CUDA out of memory after a few epochs on U-Nets

sebderhy · April 20, 2021, 8:38pm

Hi,

It seems like there is a memory issue when training U-Nets segmentation models (I observed the following error both in this notebook, and in fastai course’s CamVid notebook)

Basically, the training loop starts normally, but after a few epochs, I get a CUDA out of memory error. I think this issue started happening since one of the recent fastai updates. Has someone else experienced this issue? Could there be a memory cleaning issue or something similar during the training loop with a U-Net?

Thanks

BobMcDear · April 23, 2021, 3:29pm

The U-Net architecture is quite memory-hungry, so it might very well be that your model/input resolution is too large and/or your GPU doesn’t have enough memory. However, if you’re following the two notebooks line by line and have over 8 GB of memory, the issue might be stemming from a bug somewhere.

sebderhy · April 25, 2021, 7:14am

Well I used a very low batch size (2 I think) and I have 16GB in my GPU. The reason I’m thinking the problem is not on my GPU is that the training works for a few epochs, and then gives a CUDA error for some reason.

BobMcDear · April 26, 2021, 12:07pm

If your only concern is running out of memory after a few epochs rather than at the very beginning, then that is normal. CUDA’s caching isn’t flawless, so the memory usage might slightly increase over time and if you’re pushing the limits of your VRAM, you might get a memory limit after a while. For instance, suppose in a perfect environment, running a forward pass with a batch size of 16 would occupy 15.8 GB of memory, and you have access to only 16 GB. When you begin training, in the first few iterations, your memory usage wouldn’t exceed 15.8 GB and all would be well. However, after many more batches, your usage would slowly climb up to 15.85 GB, then 15.9 GB, and finally 16 GB, leading to an error. You will not go from 10 GB to 16 GB like this, but a few hundred megabytes is expected.

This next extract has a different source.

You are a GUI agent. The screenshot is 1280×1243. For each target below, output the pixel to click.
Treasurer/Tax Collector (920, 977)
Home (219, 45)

The two fixes I know of are Python’s garbage collector and restarting your runtime every few epochs.

I tested the notebooks you’ve linked and encountered no errors, so the problem isn’t fastai and likely a mistake in your code somewhere. If you are copy & pasting the code so are sure there are no bugs on your side, try updating fastai and see if the issue persists.

Have a nice day!